--- START ---

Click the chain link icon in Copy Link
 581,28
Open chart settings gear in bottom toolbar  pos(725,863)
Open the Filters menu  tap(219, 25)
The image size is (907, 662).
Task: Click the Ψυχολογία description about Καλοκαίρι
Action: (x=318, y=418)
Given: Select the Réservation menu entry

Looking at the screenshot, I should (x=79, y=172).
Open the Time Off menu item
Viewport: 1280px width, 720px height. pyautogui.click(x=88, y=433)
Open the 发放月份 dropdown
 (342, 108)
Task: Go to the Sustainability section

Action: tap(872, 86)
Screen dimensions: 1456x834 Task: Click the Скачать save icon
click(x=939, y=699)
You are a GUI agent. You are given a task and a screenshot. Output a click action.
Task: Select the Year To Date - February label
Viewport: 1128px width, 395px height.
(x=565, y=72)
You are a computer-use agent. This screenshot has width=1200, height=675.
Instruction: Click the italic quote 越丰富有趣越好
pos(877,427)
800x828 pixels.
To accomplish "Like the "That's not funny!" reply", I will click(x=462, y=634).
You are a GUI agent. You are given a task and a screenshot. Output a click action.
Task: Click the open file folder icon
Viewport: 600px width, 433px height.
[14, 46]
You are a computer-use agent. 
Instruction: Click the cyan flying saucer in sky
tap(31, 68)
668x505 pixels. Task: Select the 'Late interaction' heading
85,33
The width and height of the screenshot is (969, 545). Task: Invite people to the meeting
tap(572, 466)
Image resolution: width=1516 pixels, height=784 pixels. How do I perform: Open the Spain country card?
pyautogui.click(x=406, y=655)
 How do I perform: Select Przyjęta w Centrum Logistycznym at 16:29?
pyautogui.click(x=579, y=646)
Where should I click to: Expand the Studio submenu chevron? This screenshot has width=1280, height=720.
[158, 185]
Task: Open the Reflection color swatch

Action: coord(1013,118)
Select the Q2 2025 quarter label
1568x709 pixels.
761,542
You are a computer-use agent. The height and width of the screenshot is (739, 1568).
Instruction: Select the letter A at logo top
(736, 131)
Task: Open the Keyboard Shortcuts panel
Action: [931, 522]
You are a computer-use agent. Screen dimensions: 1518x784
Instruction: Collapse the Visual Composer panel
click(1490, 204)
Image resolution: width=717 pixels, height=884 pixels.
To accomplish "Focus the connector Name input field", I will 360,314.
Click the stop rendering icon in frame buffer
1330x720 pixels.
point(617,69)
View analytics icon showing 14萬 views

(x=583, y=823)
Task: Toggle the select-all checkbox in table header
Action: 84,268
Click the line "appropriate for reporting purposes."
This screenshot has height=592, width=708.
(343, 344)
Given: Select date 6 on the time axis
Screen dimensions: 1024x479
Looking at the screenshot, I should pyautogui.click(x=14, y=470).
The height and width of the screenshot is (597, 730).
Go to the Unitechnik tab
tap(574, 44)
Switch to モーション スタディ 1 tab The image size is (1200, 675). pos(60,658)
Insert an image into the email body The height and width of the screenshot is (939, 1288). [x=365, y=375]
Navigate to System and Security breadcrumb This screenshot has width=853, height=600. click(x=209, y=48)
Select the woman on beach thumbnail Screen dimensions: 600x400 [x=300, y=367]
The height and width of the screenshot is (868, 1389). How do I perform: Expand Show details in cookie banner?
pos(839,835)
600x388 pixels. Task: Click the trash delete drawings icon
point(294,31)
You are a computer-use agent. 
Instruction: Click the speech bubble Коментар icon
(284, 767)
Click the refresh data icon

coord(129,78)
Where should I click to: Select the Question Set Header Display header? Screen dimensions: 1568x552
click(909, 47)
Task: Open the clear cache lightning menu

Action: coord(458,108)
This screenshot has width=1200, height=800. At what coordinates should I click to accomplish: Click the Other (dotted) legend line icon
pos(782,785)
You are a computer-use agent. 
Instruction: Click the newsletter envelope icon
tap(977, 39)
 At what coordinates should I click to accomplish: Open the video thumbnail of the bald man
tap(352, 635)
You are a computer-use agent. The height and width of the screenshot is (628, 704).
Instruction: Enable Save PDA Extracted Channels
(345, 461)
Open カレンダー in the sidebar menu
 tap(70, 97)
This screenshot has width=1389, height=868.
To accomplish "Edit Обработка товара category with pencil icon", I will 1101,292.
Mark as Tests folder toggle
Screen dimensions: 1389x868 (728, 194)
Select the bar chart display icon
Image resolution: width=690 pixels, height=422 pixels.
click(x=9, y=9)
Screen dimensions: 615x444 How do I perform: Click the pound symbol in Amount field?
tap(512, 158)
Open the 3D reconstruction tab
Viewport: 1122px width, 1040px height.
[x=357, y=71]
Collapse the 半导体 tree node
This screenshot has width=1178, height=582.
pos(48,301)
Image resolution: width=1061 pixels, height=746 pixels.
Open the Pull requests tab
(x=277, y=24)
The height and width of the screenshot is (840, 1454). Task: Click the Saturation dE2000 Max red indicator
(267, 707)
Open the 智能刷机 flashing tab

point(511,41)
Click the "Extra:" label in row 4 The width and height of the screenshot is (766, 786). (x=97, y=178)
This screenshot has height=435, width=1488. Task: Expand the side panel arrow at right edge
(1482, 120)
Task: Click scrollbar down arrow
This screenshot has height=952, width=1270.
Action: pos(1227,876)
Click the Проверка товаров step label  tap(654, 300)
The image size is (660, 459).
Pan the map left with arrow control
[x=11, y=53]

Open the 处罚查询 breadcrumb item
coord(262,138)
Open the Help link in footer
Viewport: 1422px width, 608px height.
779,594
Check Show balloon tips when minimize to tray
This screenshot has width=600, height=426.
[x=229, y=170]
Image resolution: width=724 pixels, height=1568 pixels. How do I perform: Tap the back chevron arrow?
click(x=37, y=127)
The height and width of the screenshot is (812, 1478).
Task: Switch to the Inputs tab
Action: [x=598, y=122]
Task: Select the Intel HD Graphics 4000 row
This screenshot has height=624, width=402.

--- END ---

◆ To be done ◆
Swap "newsletter" for "subscription" in the lines that begin at the line containing "Task: Open the clear cache lightning menu" and end after the line containing "786). (x=97, y=178)", leaving everything else unchanged. Output only those lines.

◆ Response ◆
Task: Open the clear cache lightning menu

Action: coord(458,108)
This screenshot has width=1200, height=800. At what coordinates should I click to accomplish: Click the Other (dotted) legend line icon
pos(782,785)
You are a computer-use agent. 
Instruction: Click the subscription envelope icon
tap(977, 39)
 At what coordinates should I click to accomplish: Open the video thumbnail of the bald man
tap(352, 635)
You are a computer-use agent. The height and width of the screenshot is (628, 704).
Instruction: Enable Save PDA Extracted Channels
(345, 461)
Open カレンダー in the sidebar menu
 tap(70, 97)
This screenshot has width=1389, height=868.
To accomplish "Edit Обработка товара category with pencil icon", I will 1101,292.
Mark as Tests folder toggle
Screen dimensions: 1389x868 (728, 194)
Select the bar chart display icon
Image resolution: width=690 pixels, height=422 pixels.
click(x=9, y=9)
Screen dimensions: 615x444 How do I perform: Click the pound symbol in Amount field?
tap(512, 158)
Open the 3D reconstruction tab
Viewport: 1122px width, 1040px height.
[x=357, y=71]
Collapse the 半导体 tree node
This screenshot has width=1178, height=582.
pos(48,301)
Image resolution: width=1061 pixels, height=746 pixels.
Open the Pull requests tab
(x=277, y=24)
The height and width of the screenshot is (840, 1454). Task: Click the Saturation dE2000 Max red indicator
(267, 707)
Open the 智能刷机 flashing tab

point(511,41)
Click the "Extra:" label in row 4 The width and height of the screenshot is (766, 786). (x=97, y=178)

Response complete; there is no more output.